## [EXERCISE BRIEF]
Please present every line of the records below as a numbered list, skipping blank lines and leaving out the pictures.

## [MATERIAL SUPPLIED]
§

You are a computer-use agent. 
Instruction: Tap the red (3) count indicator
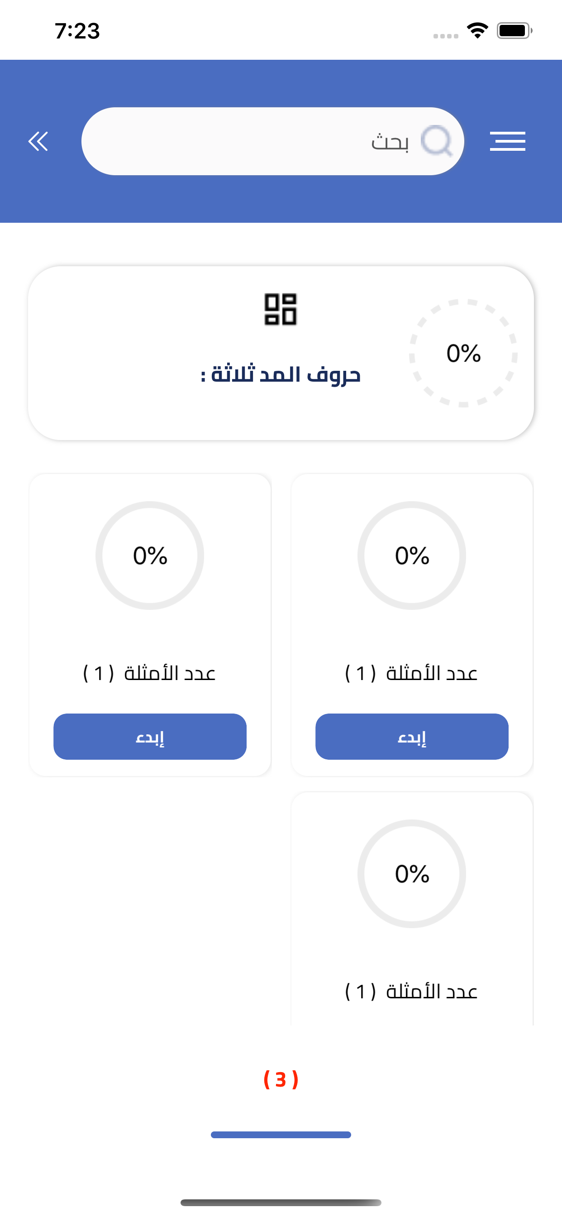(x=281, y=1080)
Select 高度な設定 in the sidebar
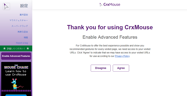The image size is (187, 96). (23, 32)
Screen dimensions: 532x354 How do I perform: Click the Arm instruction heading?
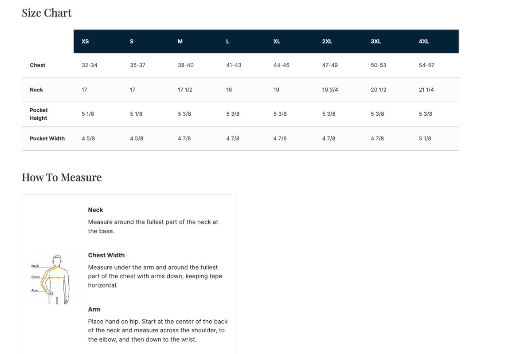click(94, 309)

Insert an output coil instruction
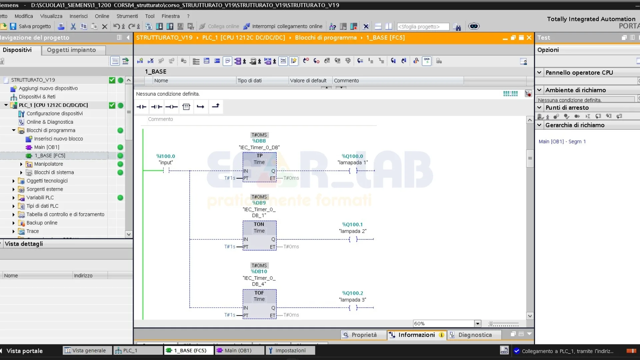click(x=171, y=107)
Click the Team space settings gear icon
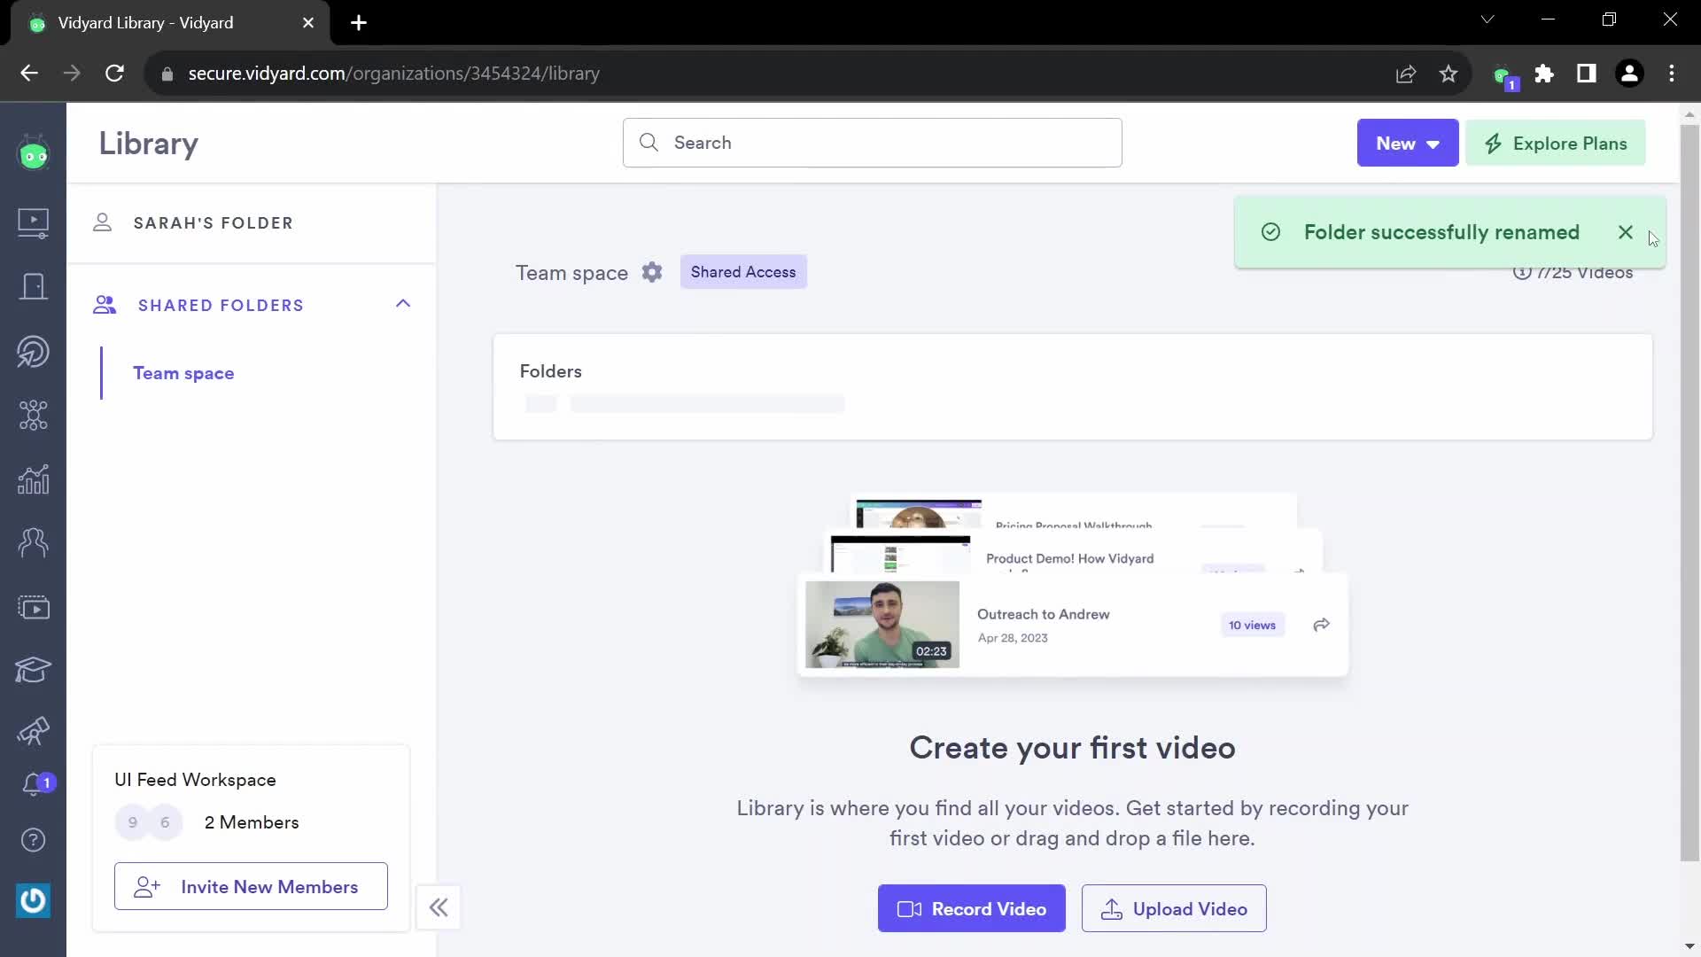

§

## [FINISHED ANSWER]
1. You are a computer-use agent. 
2. Instruction: Tap the red (3) count indicator
3. (x=281, y=1080)
4. Select 高度な設定 in the sidebar
5. The image size is (187, 96). (23, 32)
6. Screen dimensions: 532x354 How do I perform: Click the Arm instruction heading?
7. click(94, 309)
8. Insert an output coil instruction
9. click(x=171, y=107)
10. Click the Team space settings gear icon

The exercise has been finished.